Siyah-beyaz uçlarında yaşayanlar için, bir insan herkesin dostu, ahbabı, arkadaşı, sevdiği
olamaz. Herkes tarafından seviliyorsa insan, hiç düşmanı yoksa, demek ki hiç kimsenin
çıkarına çomak sokmuyor demektir. Hiç kimseye, hırsız da, arsız da, zalim de dahil ise o
insanın doğruları olduğundan, ilkeleri olduğundan, namusu olduğundan söz edilemez.
Bu yüzden insan ilkeleri, kuralları, ahlak telakkileri varsa illa birileriyle dost olurken
birileriyle düşman olacaktır. Yoksa Allah için seviniz, Allah için bugz ediniz tavsiyesi
yapılmazdı.
Xxxx
İyilik etmek beyaz, kötülük etmek siyah ile, kara ile ifade edilir.
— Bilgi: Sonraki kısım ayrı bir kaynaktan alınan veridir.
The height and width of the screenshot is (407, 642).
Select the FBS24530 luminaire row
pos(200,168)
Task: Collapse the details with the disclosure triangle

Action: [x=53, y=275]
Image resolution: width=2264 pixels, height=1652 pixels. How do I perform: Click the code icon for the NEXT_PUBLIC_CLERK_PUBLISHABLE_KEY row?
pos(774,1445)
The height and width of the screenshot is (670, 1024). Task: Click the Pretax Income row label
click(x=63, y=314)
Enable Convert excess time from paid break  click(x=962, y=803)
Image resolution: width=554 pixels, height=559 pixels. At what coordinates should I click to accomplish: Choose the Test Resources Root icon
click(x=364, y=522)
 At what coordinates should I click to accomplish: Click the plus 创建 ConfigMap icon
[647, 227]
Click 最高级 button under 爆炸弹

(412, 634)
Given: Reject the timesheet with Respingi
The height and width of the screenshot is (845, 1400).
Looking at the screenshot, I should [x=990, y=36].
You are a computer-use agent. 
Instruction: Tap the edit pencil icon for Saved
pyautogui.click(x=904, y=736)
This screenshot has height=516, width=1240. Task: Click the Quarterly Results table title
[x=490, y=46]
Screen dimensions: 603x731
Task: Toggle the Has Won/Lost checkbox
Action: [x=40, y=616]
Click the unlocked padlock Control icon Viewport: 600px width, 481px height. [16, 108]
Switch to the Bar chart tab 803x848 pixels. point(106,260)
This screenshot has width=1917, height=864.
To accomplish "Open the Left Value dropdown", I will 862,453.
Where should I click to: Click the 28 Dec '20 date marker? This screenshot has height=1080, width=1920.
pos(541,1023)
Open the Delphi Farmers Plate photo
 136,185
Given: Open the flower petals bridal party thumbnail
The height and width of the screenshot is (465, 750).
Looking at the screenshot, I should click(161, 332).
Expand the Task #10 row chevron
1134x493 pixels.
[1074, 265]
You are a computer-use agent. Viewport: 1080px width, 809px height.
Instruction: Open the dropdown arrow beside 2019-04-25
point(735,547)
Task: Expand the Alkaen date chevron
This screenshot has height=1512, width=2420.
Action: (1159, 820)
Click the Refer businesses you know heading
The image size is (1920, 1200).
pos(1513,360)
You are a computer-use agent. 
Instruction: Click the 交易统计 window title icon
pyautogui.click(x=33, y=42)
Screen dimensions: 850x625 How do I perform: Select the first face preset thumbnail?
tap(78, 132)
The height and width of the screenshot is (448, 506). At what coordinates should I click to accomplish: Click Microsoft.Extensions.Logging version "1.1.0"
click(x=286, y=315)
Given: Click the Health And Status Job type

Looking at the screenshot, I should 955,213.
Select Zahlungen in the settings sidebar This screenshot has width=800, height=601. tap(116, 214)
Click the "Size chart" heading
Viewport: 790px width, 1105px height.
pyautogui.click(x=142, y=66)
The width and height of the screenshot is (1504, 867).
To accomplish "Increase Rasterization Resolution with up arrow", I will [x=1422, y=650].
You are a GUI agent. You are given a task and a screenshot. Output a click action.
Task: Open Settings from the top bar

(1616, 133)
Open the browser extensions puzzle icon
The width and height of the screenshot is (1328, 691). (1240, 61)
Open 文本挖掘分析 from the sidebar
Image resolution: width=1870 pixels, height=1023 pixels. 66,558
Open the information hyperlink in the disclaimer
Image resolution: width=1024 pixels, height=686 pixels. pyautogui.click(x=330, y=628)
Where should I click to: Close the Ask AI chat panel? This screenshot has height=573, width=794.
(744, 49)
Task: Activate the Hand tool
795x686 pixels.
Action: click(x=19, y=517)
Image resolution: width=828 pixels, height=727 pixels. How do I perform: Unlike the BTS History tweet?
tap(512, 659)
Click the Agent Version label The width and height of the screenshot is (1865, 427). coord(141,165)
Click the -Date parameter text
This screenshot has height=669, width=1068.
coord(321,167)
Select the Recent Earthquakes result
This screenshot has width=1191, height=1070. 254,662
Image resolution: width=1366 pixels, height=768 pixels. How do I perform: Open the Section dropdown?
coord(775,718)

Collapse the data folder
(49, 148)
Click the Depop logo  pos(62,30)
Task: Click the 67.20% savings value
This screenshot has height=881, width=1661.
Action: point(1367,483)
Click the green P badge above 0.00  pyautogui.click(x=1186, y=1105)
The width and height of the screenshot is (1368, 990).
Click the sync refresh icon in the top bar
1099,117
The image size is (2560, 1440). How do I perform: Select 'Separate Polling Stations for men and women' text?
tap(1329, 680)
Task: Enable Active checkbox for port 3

Kara vicdanlı şarkılarda
yerini almıştır. Vicdansız, insafsız, iyilik yapmayan, kötülük yapan insana kara sıfatı
yapıştırılır.
Kötü düşünmek, elemli bir yüz ifadesiyle, ellerini şakaklarına koymuş düşünen birine, ‘Ne
düşünüyorsun kara kara, Karadeniz’de gemilerin mi battı’ diye sormak adettendir.
Xxxx
Siyah-beyaz uçlarında değil de ara renklerde hayatı kavrayanlar ise hemen herkesle dostane
ilişkiler geliştirmekten yanadırlar. İşleri sürüncemede bırakmayı severler. Hiçbir iş, hiçbir
mesele kesilip atılmaz, bitirilmez, son nokta konulmaz. Herkese tebessüm ederler ama, herkes
için aslında o tebessümle eşdeğer olmayan takdirleri vardır. Bunu söylemezler. Belli de
etmezler. Ama içten içe gereğini yaparlar. İnsanları bu tür kişiler çok iyi kullanırlar.
Yönetirler. İşlerine yaramadığı an ise o tebessümlerin yalan olduğu, hiç vefa olmadığı
görülür. Yine de onlar kimseyi terk etmezler, tebessümleri hep vardır ama, yalanı içinde
saklıdır.
Xxxx
İnsan hayatı siyah-beyaz uçlarda mı, yoksa siyah-beyaz aralığından mı algılıyor meselesi
insan tiplemesinin temel ölçütüdür. Hangisi iyi derseniz, hayatı başarıyla yaşamak isteyen,
dünyada kazanmak isteyen siyah-beyaz aralığında algılamalıdır hayatı. Din, ahlak, ilke,
pirensip, umde, vicdan, namus, adalet, dürüstlük, Allah rızası diyenler de saflarını
belirmelemelidir. Hem hayatı, dünyayı talep ediyor hem de ahireti, Allah rızasını talep
ediyorsa insan, eline bir sırık alıp 2 metre yüksekte tel üzerinde yürümelidir.